ダイソンは、本社機能をイギリスからシンガポールに移転した。2017年、多くの人が驚いたニュースだった。当時は、ブレグジットにともなう税制上のメリットのためという後ろ向きな見方の記事も多く書かれた。確かに、何千キロも離れた極東に移転というのは、驚き以外に相当な理由が思いつかなかった。しかし、シンガポール本社の顔であるジョンは、まったく違う視野の広さを示してくれた。

「ここは戦略的拠点として最適な場所です。そもそも生産の多くはアジアで行っていて、マレーシア、フィリピンで生産し、モーターはシンガポール、さらにソフトウェア開発は上海、というように。コンテナ取扱量世界2位の巨大な港(シンガポール港)もある。サプライチェーン、オペレーションの点で申し分ない立地なのです」

そして同国は海外資本の投資にも積極的だ。

「政府の支援もあり企業の投資も奨励されている環境があります。最も重要なことは、ビジネスが成長している場所に存在している、ということなのです。アジア全体で見れば特にこの3、4年、急速にマーケットが成長しています。サプライチェーン、人材、ビジネスのしやすさ、政府との長期的的戦略、それらを紐づける地理的位置づけ、成長している地域に在るということが重要な要素となっているのです」

アジアで9年仕事をしているジョンの肌で感じる事実だ。

「繁栄したいなら、まず、みなと同じ場所で息を吸って生活することが大事。9年間変化を見続けてきて強く思うのです」

家電メーカーではなくグローバルテクノロジー企業として


ジョンは、興味深い比較も教えてくれた。中国では掃除機の音はあまり気にせず、パワーやパフォーマンスを求め、色に関してもカラフルで明るいトーンを好み、そして現在ではロボット掃除機の需要に発展しているという。韓国では、日本同様に細かいホコリを取りたいと思い一番パワフルなマシンを望む。と同時に、拭き掃除を好むという。

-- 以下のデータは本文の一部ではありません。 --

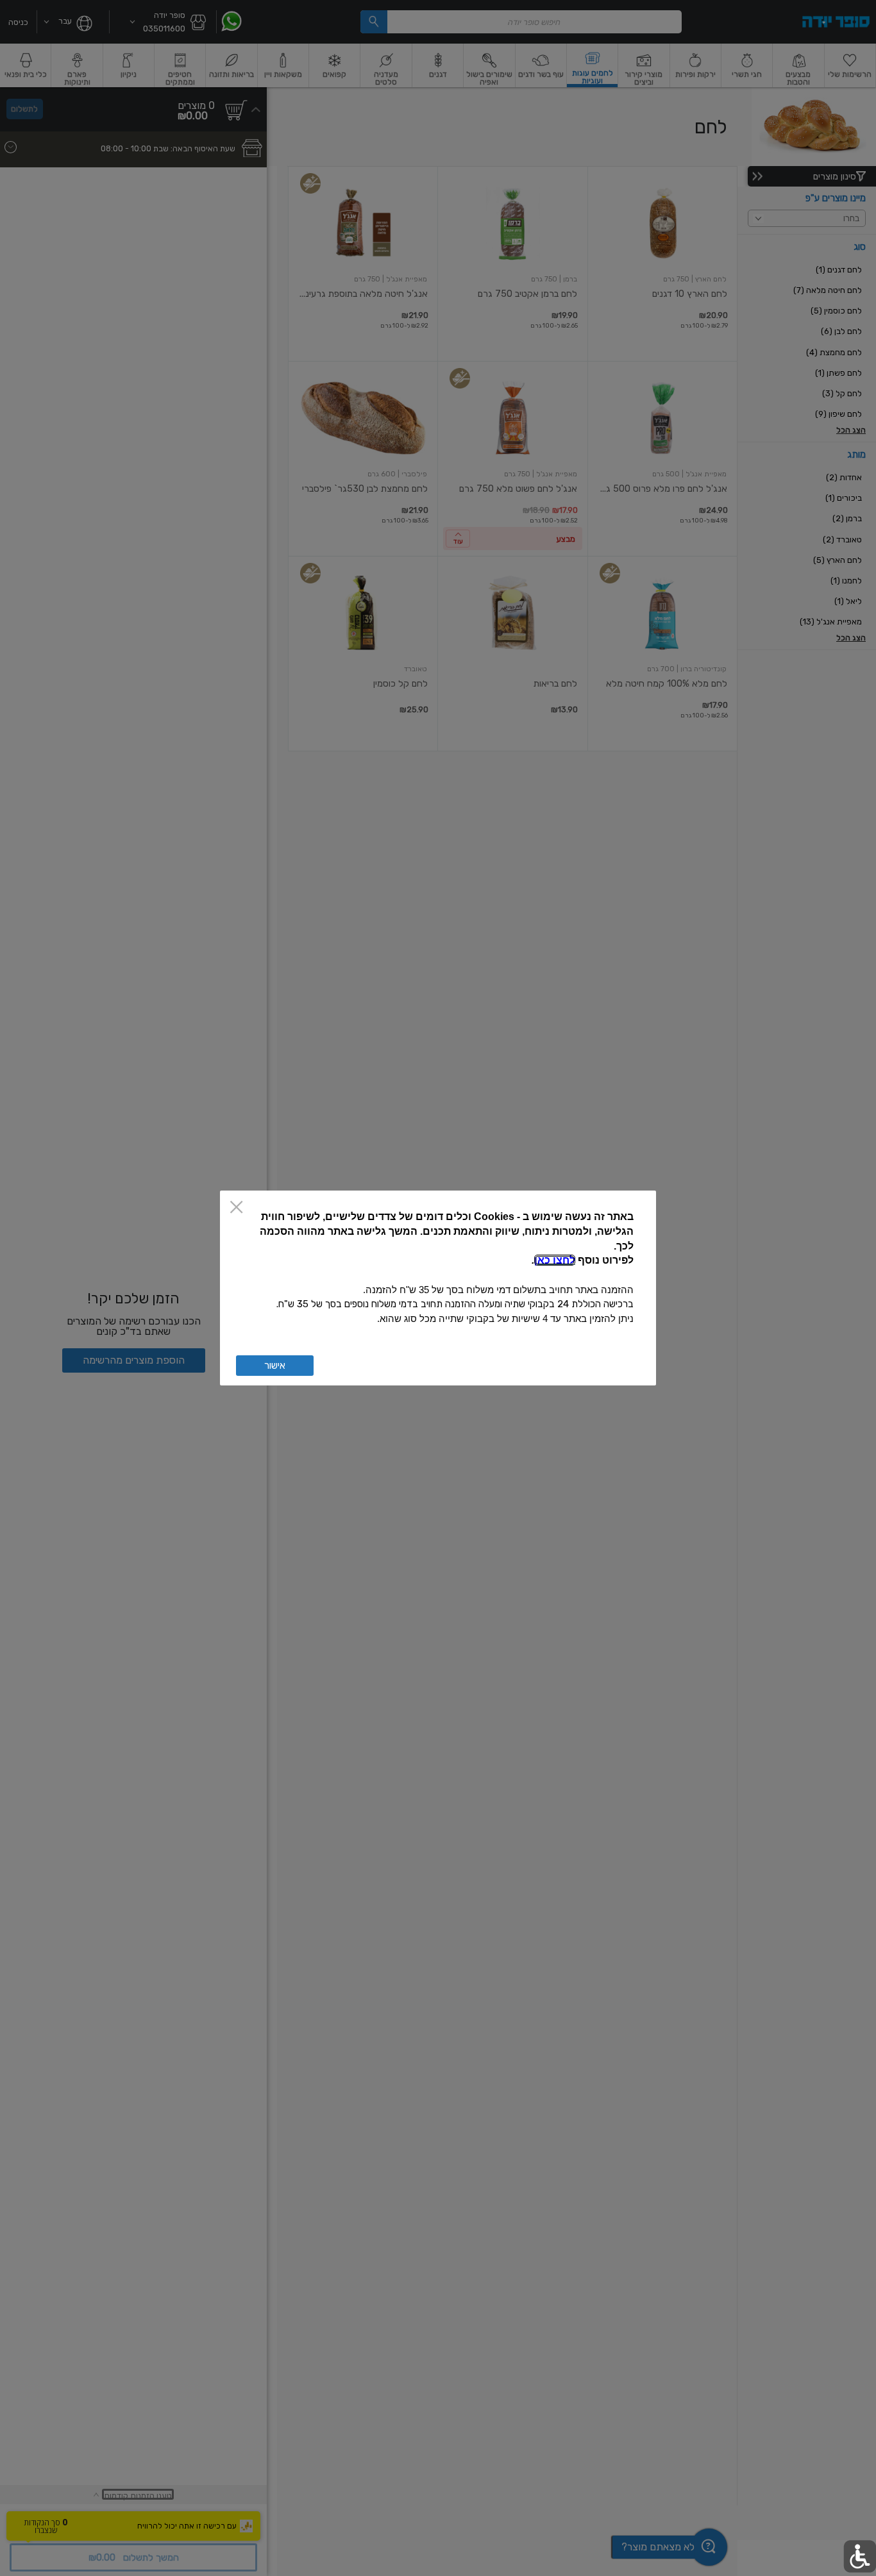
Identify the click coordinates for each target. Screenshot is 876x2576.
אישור (274, 1365)
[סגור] (236, 1208)
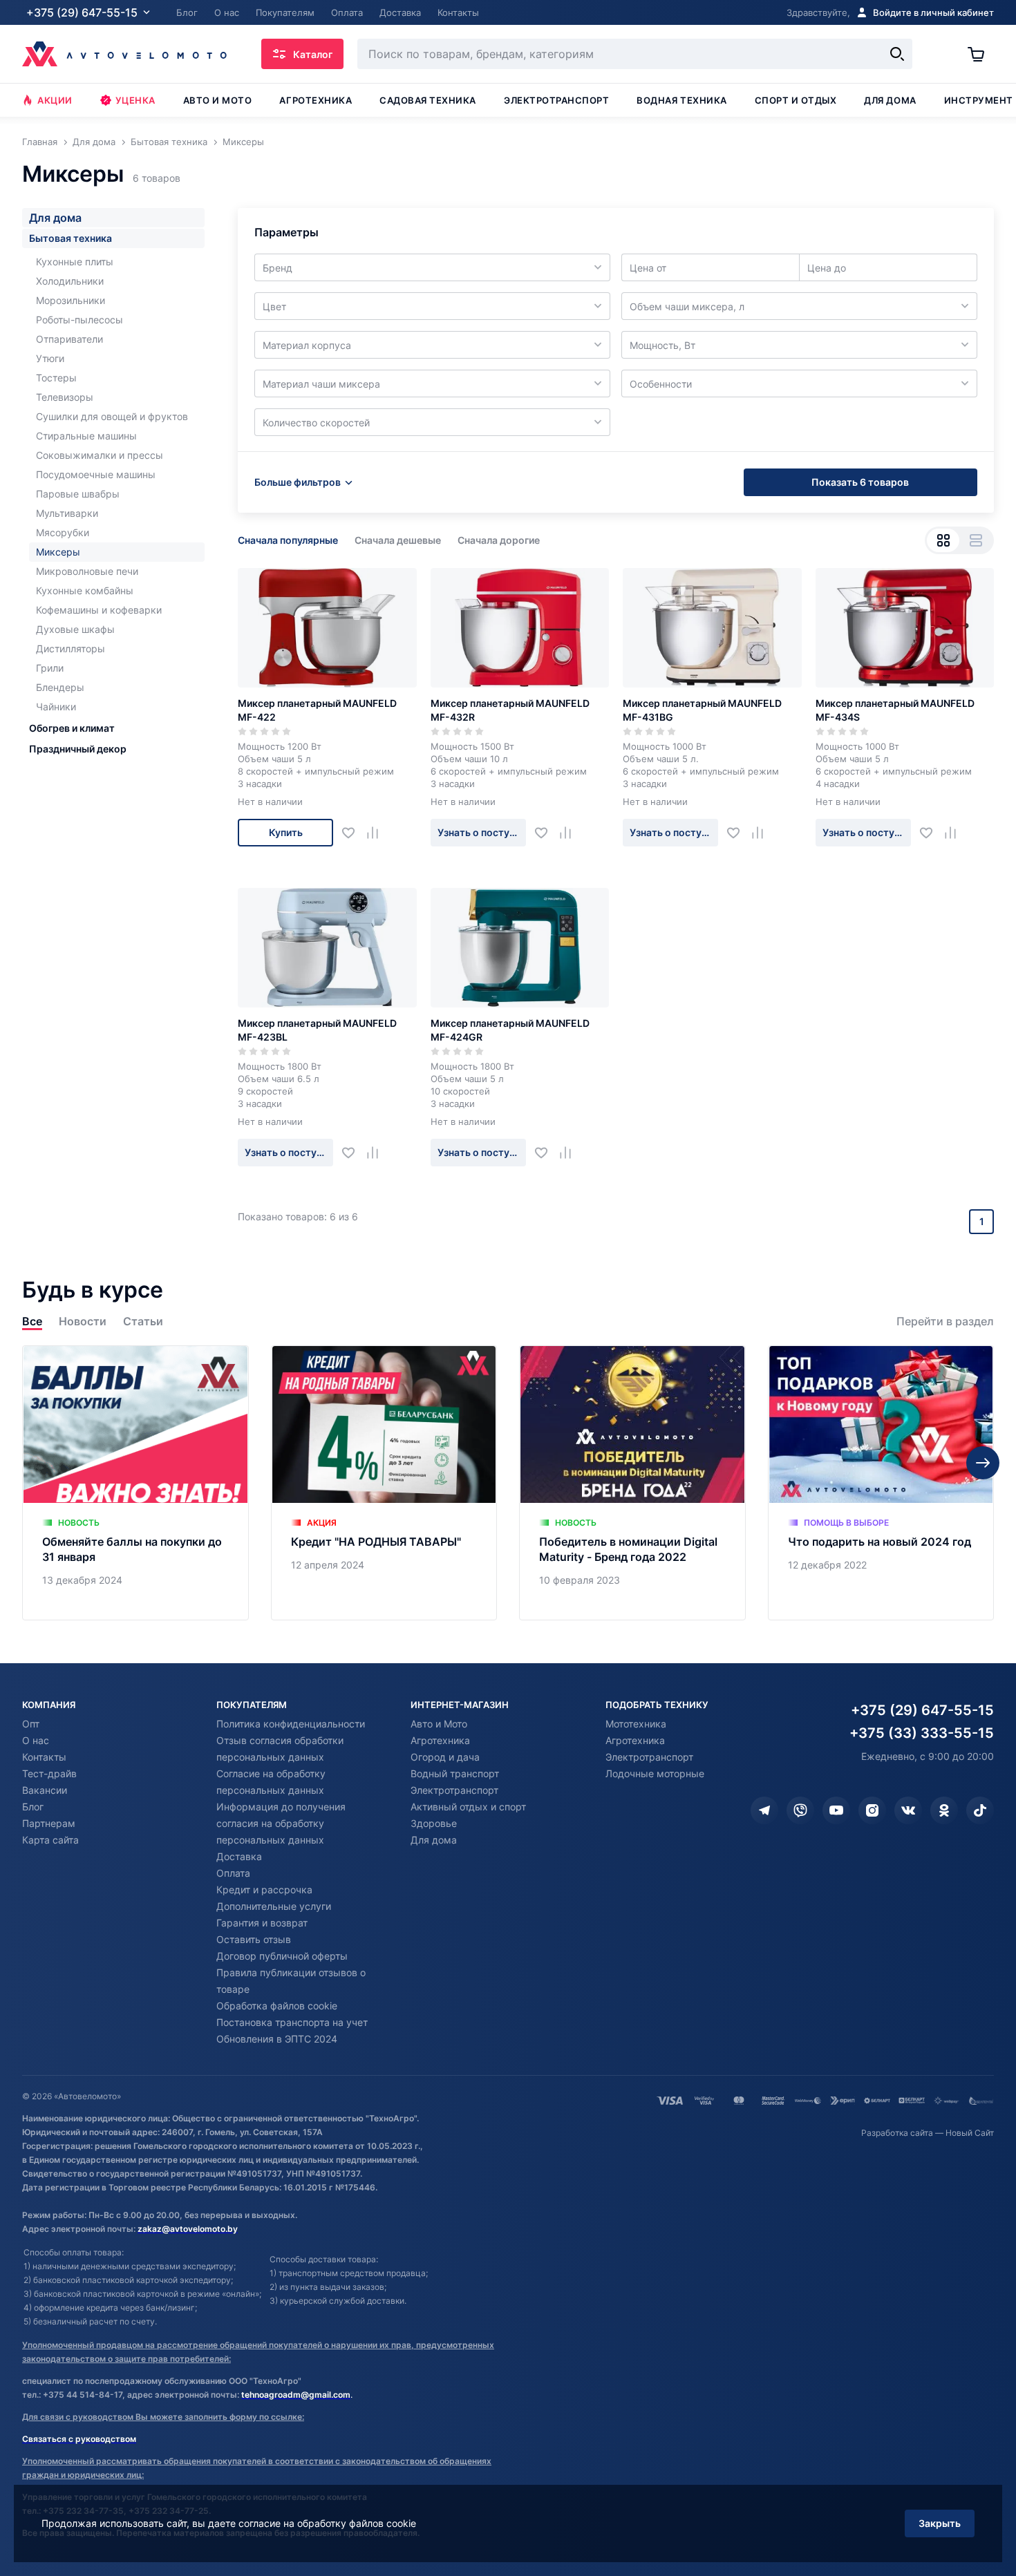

このような特性は国ごとに違いが見られ、マーケティング要素はエンジニアとしても理解しなければならないという。そして、なによりアジアでダイソンの主力商品であるフロアーケア(掃除機)を統括する立場のジョンは、エンジニアだ。

新製品のラインナップを手に取ってみる
Dyson Digital Slim™️ は4つのラインナップが用意されている。

「エンジニアが課題を理解しなければならないのです。そうでなければ市場が欲しいものを提供できないからです。単に技術だけでなく、消費者が何を重視しているかを理解し、市場のエキスパートとして製品開発を進めることが必要なのです。現在では、シンガポールと上海にソフトウェアの開発拠点があり品質向上のフィードバックを各国からネットワークし、トライアルを試したりもしています。エンジニアを市場に送って実際に使って試すことも行います。実際に求められる製品を売るにあたり、本当に市場に求められているものを、同時に既存の製品とは全く違う製品を出さなければならない。エンジニア自らがニーズを形にするのです」

ダイソンジャパンでは、今回の「日本向け」新製品Dyson Digital Slim™️コードレスによって、コードレス掃除機全体で7―12月の昨年対比販売金額20%アップを目指しているという。日本を理解し、ニーズを知り、試行錯誤でエンジニアたちが作り上げた製品は、すくなくとも日本の消費者の声に応え、ものづくりの熱を与えることだろう。